Findings as to Causes and Contributing Factors

  1. Given the mental model that the "Restricting Signal" was generated by the slide detector, and the fact that train 671 was not aware of the impending meet, the crew did not further reduce their speed to be able to stop within one-half the range of vision of train 177 as they negotiated the curve at Mile 26.8.

Other Findings

  1. As "Restricting Signal" indications are used to allow multiple trains to simultaneously occupy the same block, there is an increased risk of collision in the absence of communication between trains and the rail traffic controller (RTC) regarding train sequencing and stoppage.
  2. A separate and distinct indicator apprising train crews of the activation of the slide detector could assist crews in distinguishing between foreign objects on the tracks and track occupancy or track discontinuities.

Safety Action Taken

On 11 April 2003, Canadian Pacific Railway (CPR) reissued Rule of the Week 373, titled "Promptly Reporting Delays, CROR Rule 85," to operating crews in the Vancouver and Interior Service Areas. The document describes a situation in which a train must stop as a result of an alarm on a hot box and dragging equipment detector system requiring the train to stop and be inspected. A series of questions follows in which it is determined that the rail traffic controller (RTC) must be advised when the train is stopped for the required inspection.

On 10 July 2002, CPR issued the following information to operating crews:

Subject: Controlled Block/Advanced Signals voiced over the Standby Radio Channel

Effective at 0001, Monday July 15, 2002 on the Shuswap and Mountain subdivisions, all controlled block signals and their advanced signals must be voiced over the standby radio channel. The broadcast must include:

  • the train designation and the name of the advanced signal to the control location; and
  • the train designation and the name of the signal at each controlled location.

In addition, after broadcasting a Stop signal, a crew member must also broadcast the name of the signal when LEAVING the controlled location.

On 05 August 2002, CPR issued Rule of the Week 452 concerning the application of CROR Rule 90 when all crew members are located in the cab of the lead locomotive. The Rule of the Week stated in part:


Item 2 of System Special Instructions to Rule 90:

2. When all crew members are located in the operating cab of the lead locomotive: a crew member will make such announcement on the Standby radio channel designated in the time table.

Safety Concern

The risk posed by the dependence on strict adherence to the "Restricting Speed" rule resulted in a train collision. The Board acknowledges that the safety action taken by the industry may reduce the risk to some limited extent. However, the Board remains concerned that the CROR and railway instructions are inadequate concerning the immediate notification of operating delays to all concerned when there is a safety risk.

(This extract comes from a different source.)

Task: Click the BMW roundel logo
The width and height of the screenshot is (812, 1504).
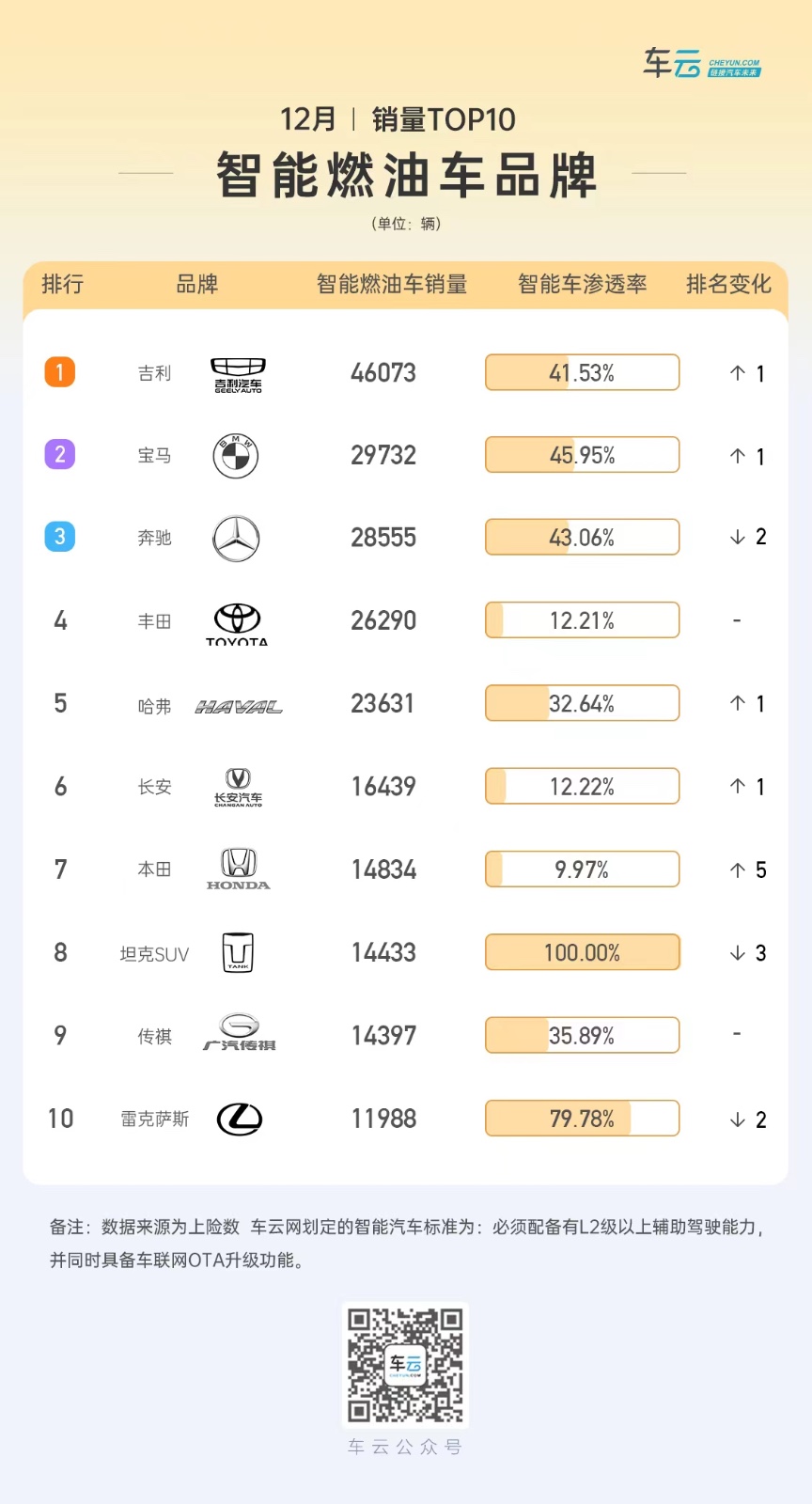Action: [x=235, y=456]
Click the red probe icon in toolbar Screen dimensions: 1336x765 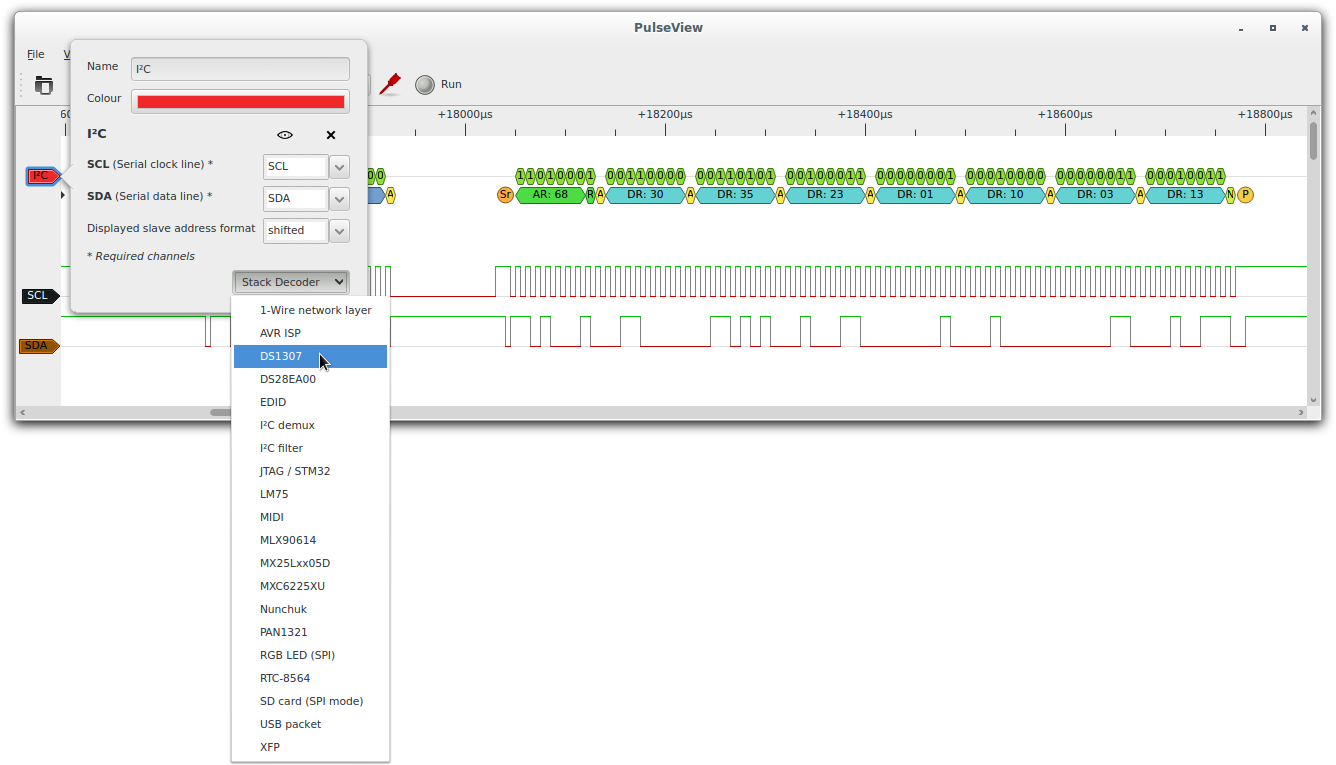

This report concludes the TSB's investigation into this occurrence. Consequently, the Board authorized the release of this report on 18 June 2003.

1. All times are Pacific standard time (Coordinated Universal Time minus eight hours) unless otherwise stated.

2. The Canadian Rail Operating Rules (CROR) define a "Clear to Stop" signal as "Proceed, preparing to stop at next signal."

3. The CROR define "Restricted Speed" as "A speed that will permit stopping within one-half the range of vision of equipment, also prepared to stop short of a switch not properly lined and in no case exceeding SLOW SPEED. NOTE: When moving at restricted speed, be on the lookout for broken rails." ["SLOW SPEED" is "A speed not exceeding fifteen miles per hour."]

4. The CROR define a "Block" as "A length of track of defined limits, the use of which by a train or engine is governed by block signals, cab signals, or both."